A coisa é pior do que parece, pois não bastará a menção a grupos marginalizados ou improváveis nas telas. Um dos aspectos mais perversos da censura ideológica é que ela não apenas define aquilo que pode ser mostrado, mas COMO aquilo deve ser mostrado. Que ninguém se atreva a abordar a minoria X, Y ou Z sem agradar ao dirigismo temático de Hollywood, mesmo que os roteiristas e diretores pertençam às tais minorias. Peço um minuto de silêncio para negros, gays, deficientes e afins que simplesmente não queiram falar sobre suas diferenças ou que pretendam mostrá-las sem as lentes validadas pelo olimpo hollywodiano. Outro minuto de silêncio para os excelentes profissionais que nunca terão vez no mercado porque seus talentos não contribuirão para um mundo “mais igualitário e inclusivo”.

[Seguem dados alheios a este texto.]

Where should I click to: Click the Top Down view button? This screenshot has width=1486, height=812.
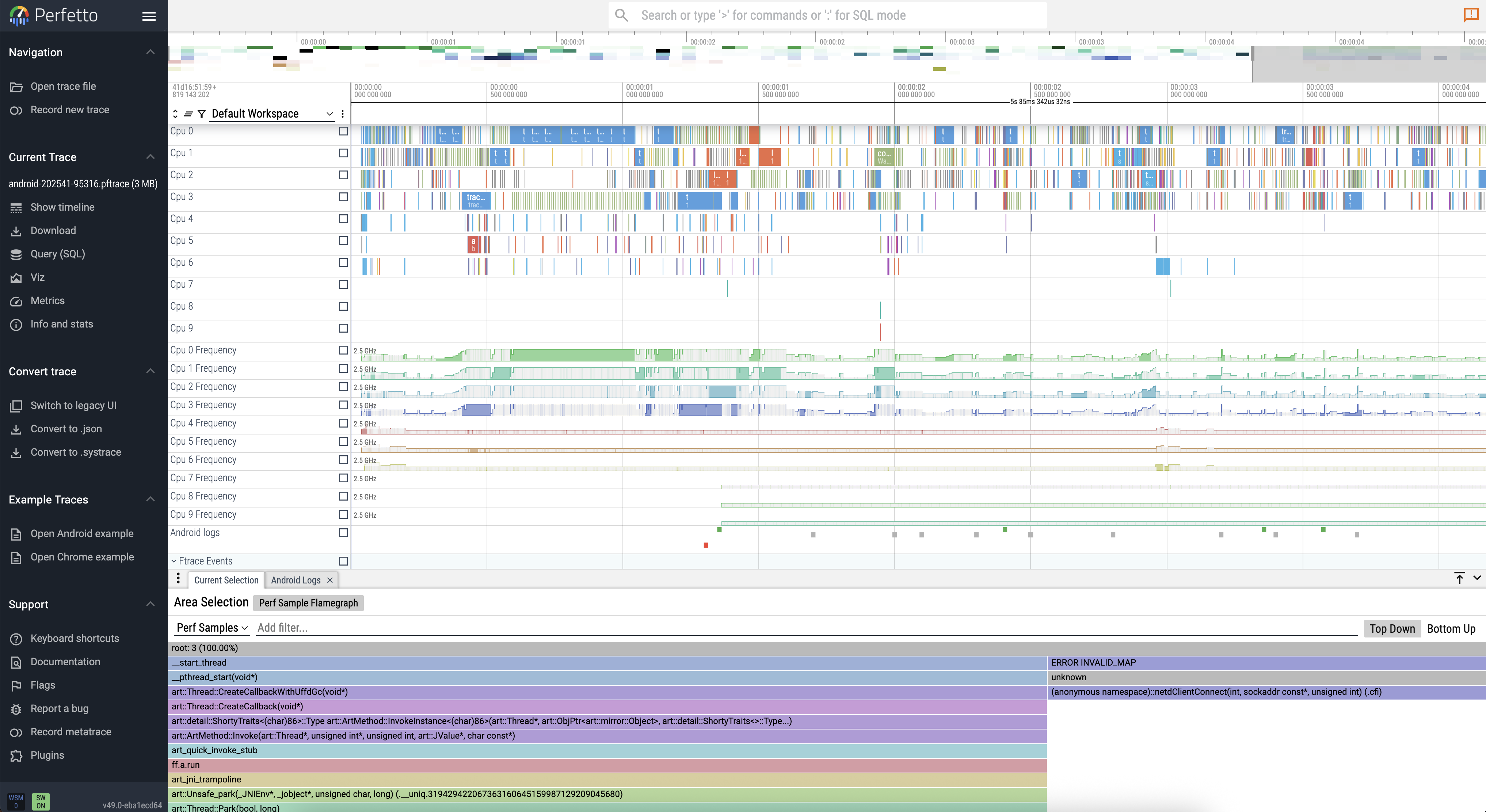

Tomara que eu esteja errado, mas consigo prever a ascensão de oportunistas e patotas fechadas, a produção de obras paradidáticas que serão fracassos de bilheteria (como já acontece), equipes de criação forçando a barra para satisfazer Hollywood e o chefe do projeto aos gritos: já falei mil vezes que precisamos botar a pºhh@ de um v1^d0 na história! Por outro lado, veremos cada vez mais alternativas para profissionais e audiências desinteressadas em transformações utópicas.
Se as novas regras de Hollywood não funcionarem a contento, paciência. Nada de desespero. Ainda há muita gente contribuindo para um mundo melhor e você nem precisa assistir à entrega do Oscar para conhecê-las. Basta fazer unhas com a Dirce, encher o tanque do carro com o Camilo, ler um bom texto ou ser atendido pelas moças do Delírio Tropical da Gávea.